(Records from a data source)
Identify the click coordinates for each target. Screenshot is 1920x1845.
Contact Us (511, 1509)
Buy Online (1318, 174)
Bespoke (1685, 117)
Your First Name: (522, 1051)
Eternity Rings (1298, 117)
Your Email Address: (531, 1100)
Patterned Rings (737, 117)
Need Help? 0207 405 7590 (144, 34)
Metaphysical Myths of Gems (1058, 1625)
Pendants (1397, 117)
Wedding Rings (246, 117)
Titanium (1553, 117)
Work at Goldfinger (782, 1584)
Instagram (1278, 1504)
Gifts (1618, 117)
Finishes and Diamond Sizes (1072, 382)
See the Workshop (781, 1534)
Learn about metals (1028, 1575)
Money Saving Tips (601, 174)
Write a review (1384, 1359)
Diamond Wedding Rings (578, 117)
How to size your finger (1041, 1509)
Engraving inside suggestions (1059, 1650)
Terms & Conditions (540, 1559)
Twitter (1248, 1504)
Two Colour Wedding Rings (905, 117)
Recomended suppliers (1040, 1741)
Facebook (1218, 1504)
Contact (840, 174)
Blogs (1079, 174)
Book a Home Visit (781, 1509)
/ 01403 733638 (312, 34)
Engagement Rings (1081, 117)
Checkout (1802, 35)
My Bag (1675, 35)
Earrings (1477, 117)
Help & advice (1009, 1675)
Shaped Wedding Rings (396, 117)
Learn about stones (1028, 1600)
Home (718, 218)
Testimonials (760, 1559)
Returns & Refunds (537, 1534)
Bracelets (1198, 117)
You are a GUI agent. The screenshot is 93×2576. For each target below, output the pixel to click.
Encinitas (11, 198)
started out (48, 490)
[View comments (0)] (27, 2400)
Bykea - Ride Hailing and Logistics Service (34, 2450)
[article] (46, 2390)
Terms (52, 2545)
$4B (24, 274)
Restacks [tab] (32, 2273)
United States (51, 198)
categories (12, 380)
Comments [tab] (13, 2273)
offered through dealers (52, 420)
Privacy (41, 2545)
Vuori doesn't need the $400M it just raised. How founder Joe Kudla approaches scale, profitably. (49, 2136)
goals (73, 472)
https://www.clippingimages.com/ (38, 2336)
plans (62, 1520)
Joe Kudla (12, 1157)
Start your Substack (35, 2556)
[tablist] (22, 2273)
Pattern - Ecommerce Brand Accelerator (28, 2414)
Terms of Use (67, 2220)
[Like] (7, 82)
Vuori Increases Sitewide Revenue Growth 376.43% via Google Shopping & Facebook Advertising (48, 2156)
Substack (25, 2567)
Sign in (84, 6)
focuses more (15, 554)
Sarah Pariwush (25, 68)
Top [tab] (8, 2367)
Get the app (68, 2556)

▶ _REQUIREMENT_
From the records above, copy out the line with "Two Colour Wedding Rings (905, 117)", the line with "Substack (25, 2567)", and every line between them, word for word.

▶ _YOUR SOLUTION_
Two Colour Wedding Rings (905, 117)
Recomended suppliers (1040, 1741)
Facebook (1218, 1504)
Contact (840, 174)
Blogs (1079, 174)
Book a Home Visit (781, 1509)
/ 01403 733638 (312, 34)
Engagement Rings (1081, 117)
Checkout (1802, 35)
My Bag (1675, 35)
Earrings (1477, 117)
Help & advice (1009, 1675)
Shaped Wedding Rings (396, 117)
Learn about stones (1028, 1600)
Home (718, 218)
Testimonials (760, 1559)
Returns & Refunds (537, 1534)
Bracelets (1198, 117)
You are a GUI agent. The screenshot is 93×2576. For each target below, output the pixel to click.
Encinitas (11, 198)
started out (48, 490)
[View comments (0)] (27, 2400)
Bykea - Ride Hailing and Logistics Service (34, 2450)
[article] (46, 2390)
Terms (52, 2545)
$4B (24, 274)
Restacks [tab] (32, 2273)
United States (51, 198)
categories (12, 380)
Comments [tab] (13, 2273)
offered through dealers (52, 420)
Privacy (41, 2545)
Vuori doesn't need the $400M it just raised. How founder Joe Kudla approaches scale, profitably. (49, 2136)
goals (73, 472)
https://www.clippingimages.com/ (38, 2336)
plans (62, 1520)
Joe Kudla (12, 1157)
Start your Substack (35, 2556)
[tablist] (22, 2273)
Pattern - Ecommerce Brand Accelerator (28, 2414)
Terms of Use (67, 2220)
[Like] (7, 82)
Vuori Increases Sitewide Revenue Growth 376.43% via Google Shopping & Facebook Advertising (48, 2156)
Substack (25, 2567)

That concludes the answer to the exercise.